Unless of course it's something ok to lie about but as others have pointed out this boundary will be implicit in the terms of the relationship.

I have not seen the film Shall We Dance (I take it that's what you were referring to) so I don't know the situation there.


Blixa at 4:52 PM on July 29, 2004 | #1061 | reply | quote

ok read World posts on "loyalty". Seems to me they were talking about relations between nation-states. & seems to me that's a different thing than personal/romantic relationships. *shrug*


Blixa at 6:19 PM on July 29, 2004 | #1062 | reply | quote

Camille,

You said that lying was okay for spies and then made the following blanket statement about lying in close relationships:

"And yet, I can’t help but think overall lying is still really wrong. But let me explain it a bit more. Lying in personal, intimate relationships does something very damaging. It eats away all trust and creates gapping holes between people. Even the tiny little white lies, that will inevitably be found out, tear apart intimacy. They destroy."

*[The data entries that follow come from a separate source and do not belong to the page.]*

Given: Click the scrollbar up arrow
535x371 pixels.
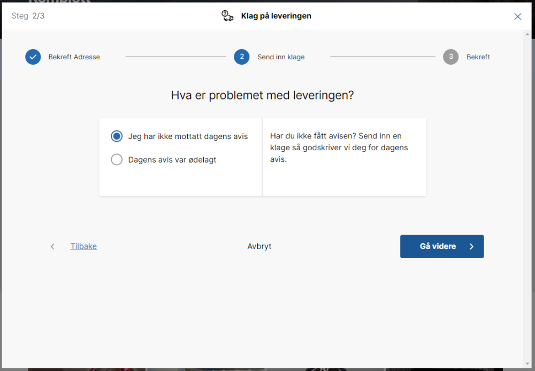Looking at the screenshot, I should click(529, 35).
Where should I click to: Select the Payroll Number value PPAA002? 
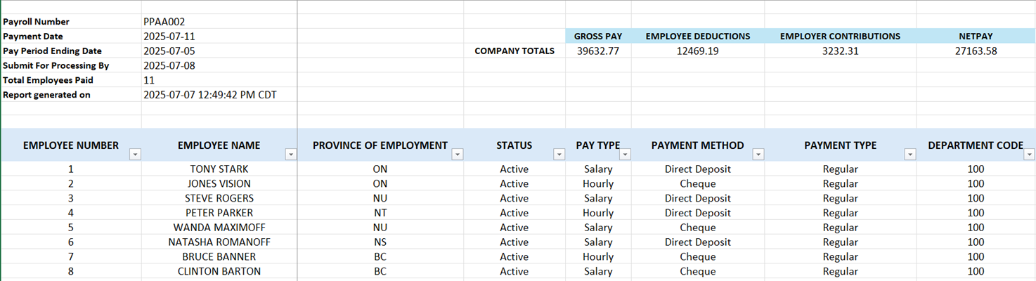pyautogui.click(x=164, y=22)
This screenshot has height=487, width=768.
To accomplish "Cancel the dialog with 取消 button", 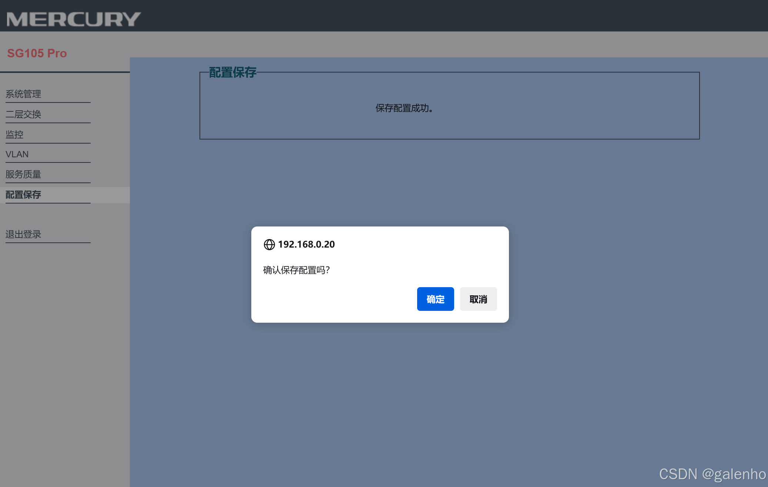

More such statements followed.

As I tried to explain in my comment, there is a good type of lying in close relationships. It's the kind that doesn't have any of the negative effects you refer to and has many positive effects like protecting someone's growth of knowledge and privacy.

Too many people consider all lying in close relationships wrong and then try to prevent each other and themselves from doing it just because it's "lying."


Stephen at 7:18 PM on July 29, 2004 | #1063 | reply | quote

Stephen,

Could you maybe give me an example so that I could think about this differently? Thanks.


Camille at 4:18 PM on July 30, 2004 | #1064 | reply | quote

DD's definition of lying

On 12 Jun 2000, DD wrote to TCS List, under the subject "Re: What is a lie? (Santa, God, etc.)":

> [someone] wrote on 12/6/00 5:45 pm:

>> I have read many times that TCS parents do NOT lie to their children. At times I am not sure what this means.

> To lie is to convey to another person a statement that one believes to be false, with the intention to deceive.

DD's definition excludes:

- lying to oneself

- false statements conveyed to others which one believes as a result of lies one told oneself in the past

ET's essay on lying says:

> A *lie* is a *communication* (or a *belief*, for lying to yourself) which you *should* know is *false*.

ET's definition includes the two cases listed above that DD's definition excludes.